MP3: weit verbreitetes Speicherformat für Audiodaten, das den Datenumfang gegenüber einer unkomprimierten Audio-CD-Aufnahme um den Faktor zehn oder mehr reduziert, ohne dass beim Hören ein deutlich wahrnehmbarer Qualitätsverlust entsteht.

Die Kompression beruht auf einem psychoakustischen Modell: Klanganteile, die das menschliche Gehör ohnehin kaum oder gar nicht wahrnimmt, werden gezielt weggelassen. Durch diese kleine Dateigröße ließen sich Musikstücke erstmals praktikabel über das Internet übertragen und in großer Zahl auf tragbaren Geräten speichern.
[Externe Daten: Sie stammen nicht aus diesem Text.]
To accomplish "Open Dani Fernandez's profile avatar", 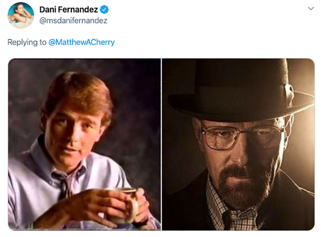I will pos(21,15).
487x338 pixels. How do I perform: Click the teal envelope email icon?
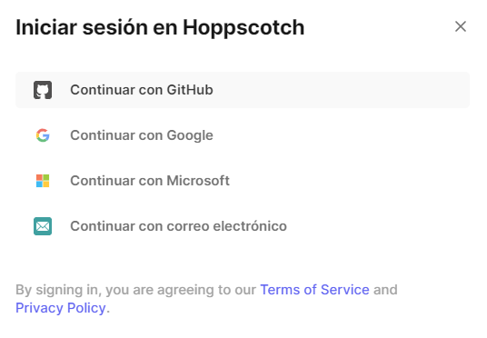pyautogui.click(x=43, y=226)
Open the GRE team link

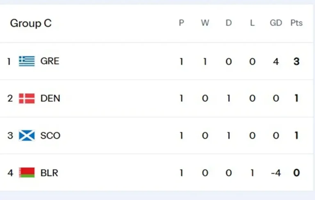tap(50, 61)
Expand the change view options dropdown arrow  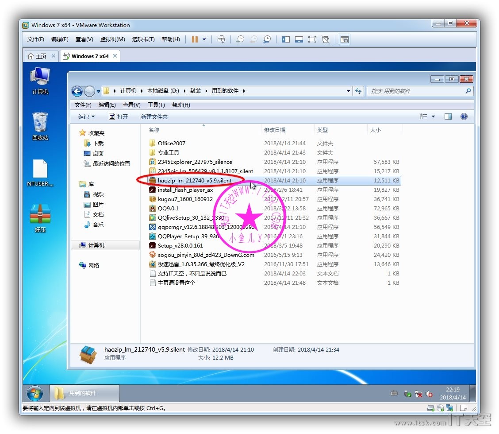(x=433, y=116)
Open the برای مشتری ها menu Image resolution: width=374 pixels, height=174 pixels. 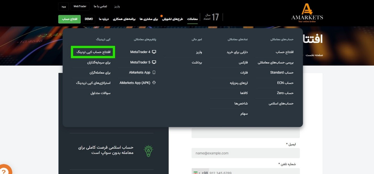[149, 19]
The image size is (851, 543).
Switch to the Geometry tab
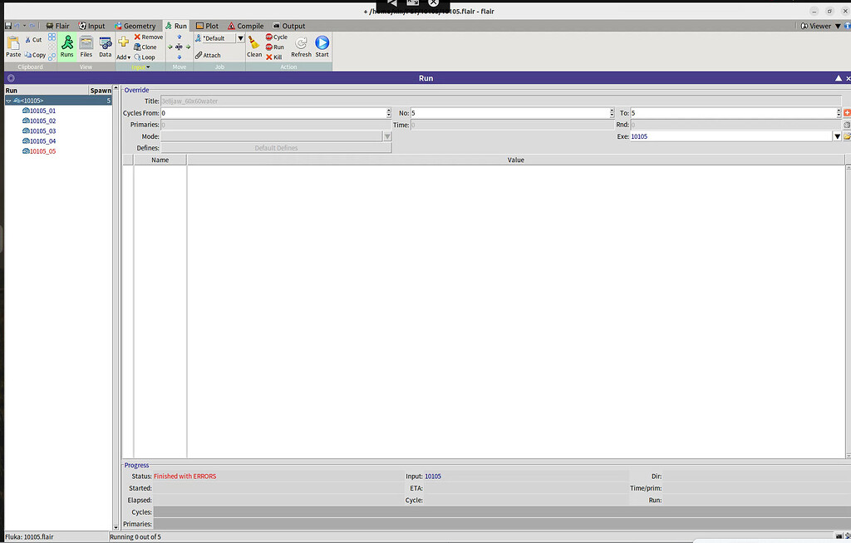(135, 26)
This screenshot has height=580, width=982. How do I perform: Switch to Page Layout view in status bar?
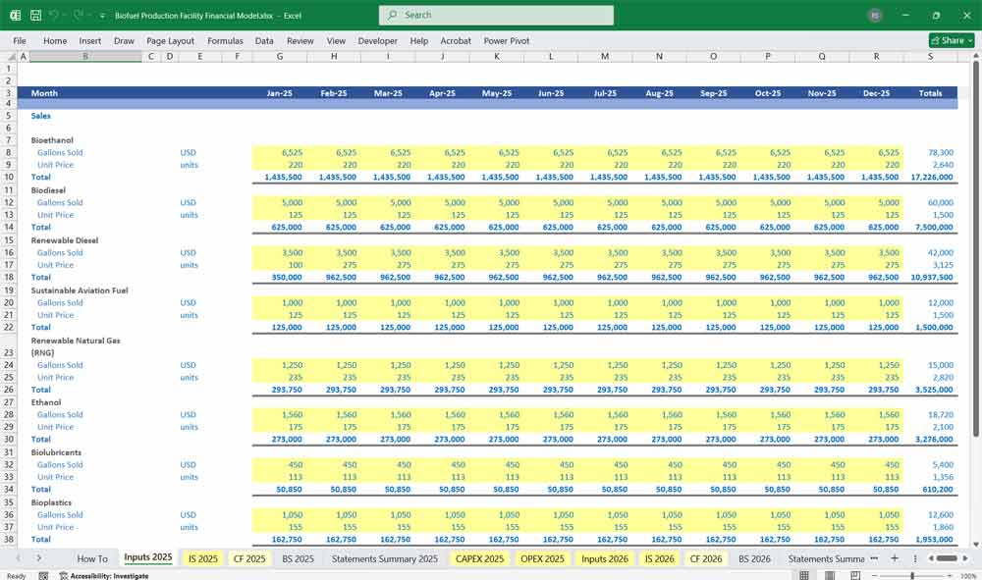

MP3 wurde damit zur technischen Grundlage für die Verbreitung von Musiktauschbörsen wie Napster ab Ende der 1990er-Jahre und für die Massenvermarktung mobiler MP3-Player, allen voran Apples iPod.

Die Abkürzung steht für „MPEG-1 Audio Layer III”. Das Format wurde ab Mitte der 1980er-Jahre maßgeblich am Fraunhofer-Institut für Integrierte Schaltungen in Erlangen entwickelt und 1992 als Teil des MPEG-1-Standards verabschiedet. Die letzten relevanten Patente liefen 2017 aus; seither ist MP3 lizenzfrei nutzbar.

Im Privatgebrauch wurde MP3 inzwischen weitgehend durch Streaming-Dienste wie Spotify, Apple Music oder Deezer abgelöst, die intern auf modernere Codecs wie AAC und Opus setzen. Als universell unterstütztes Audioformat bleibt MP3 dennoch verbreitet und insbesondere für Podcasts der De-facto-Standard.